That vision is worthy of agreement, and it is worth sharing and communicating throughout our nation and beyond it. I hope that the Government will take this responsibility seriously. As other noble Lords have said, it is also a vision which calls for clear plans for implementation. Here, along with others, I encourage the Government to pay careful attention immediately to plans for enacting this ambitious programme and for scrutiny and review.
I have two specific questions for the Minister. Will the Government commit to promoting the vision of the SDGs and to implement the agenda in this country in full? If so, how do they plan to do this? Secondly, how will the Government use the high-level summit to build support for an ambitious global climate change agreement in Paris in November and December? What link does the Minister see between the two summits?

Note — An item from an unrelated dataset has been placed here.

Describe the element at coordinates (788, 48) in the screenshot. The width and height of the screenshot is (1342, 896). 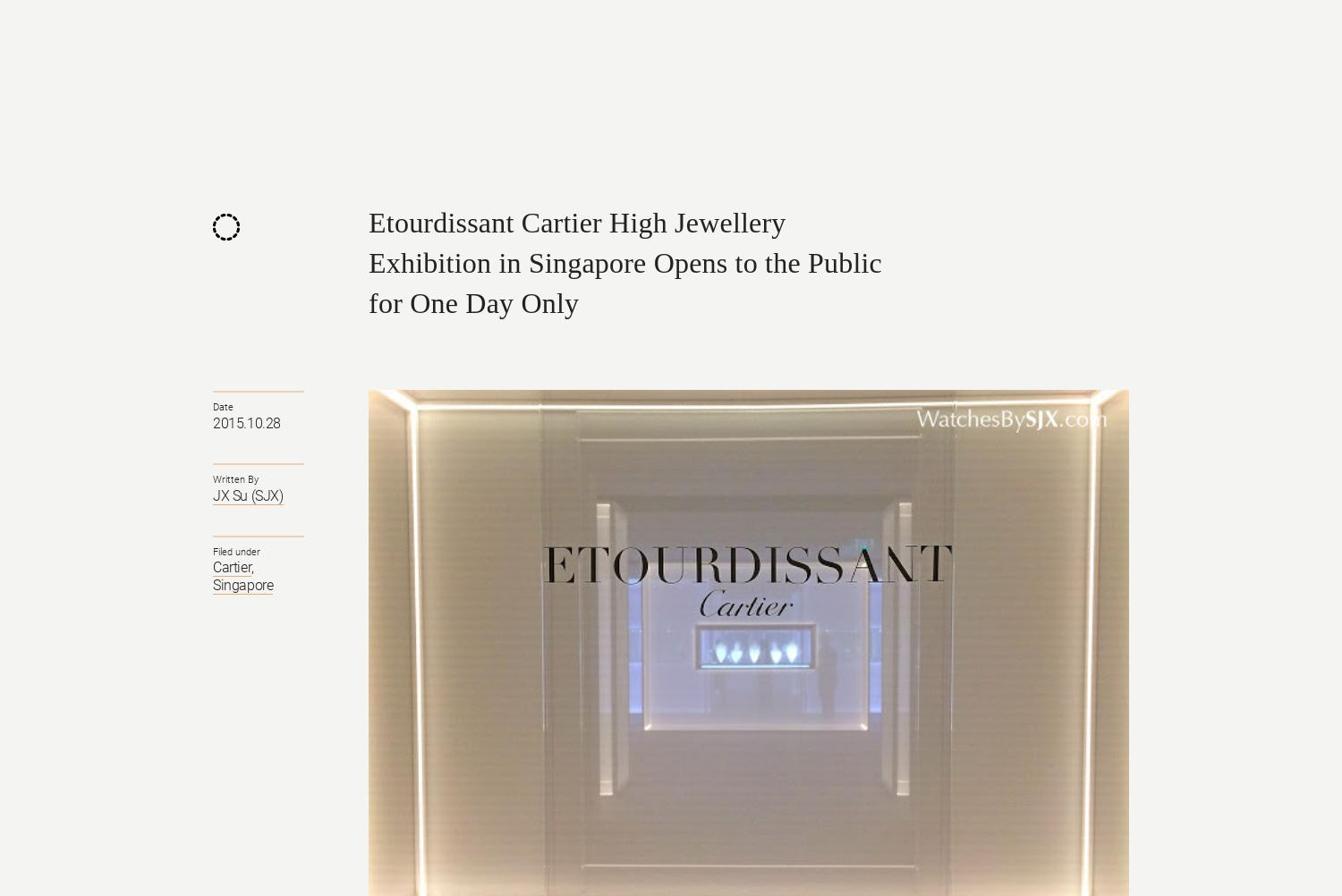
I see `'Brands'` at that location.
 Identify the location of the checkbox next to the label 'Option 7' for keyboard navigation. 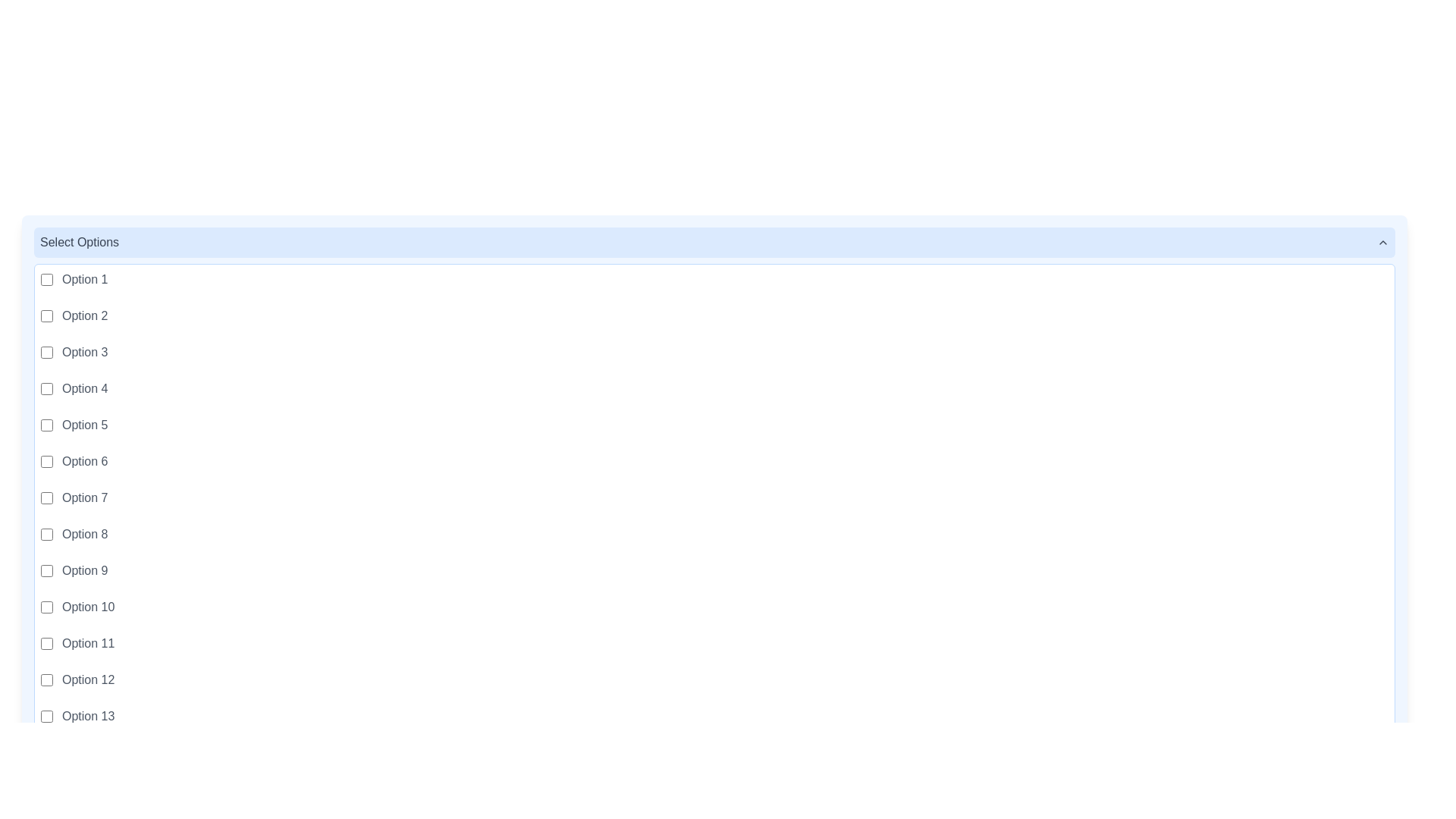
(47, 497).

We all listen more to those who practise what they preach. The Government’s rhetoric on climate change in the manifesto for the election was strong, but their record on climate change since the election is becoming a cause of concern to many, myself included. The independent Committee on Climate Change has already raised the issue of a gap between the policies already in place and the policies needed to meet the climate change that the Government support. Many were therefore expecting after the election a series of positive policy announcements to close this gap and prepare the way for next week’s summit and for Paris. Instead, the gap seems to be widening; the Government have cut subsidies for solar and wind power and have privatised the Green Investment Bank, are getting rid of the Green Deal, have lifted the ban on certain harmful chemicals and have introduced a tax on electric cars. Can the Minister confirm that the Government will continue to hold to their commitments and support the positive and transformative vision of the sustainable development goals with consistent, prompt and long-term action, especially on climate change?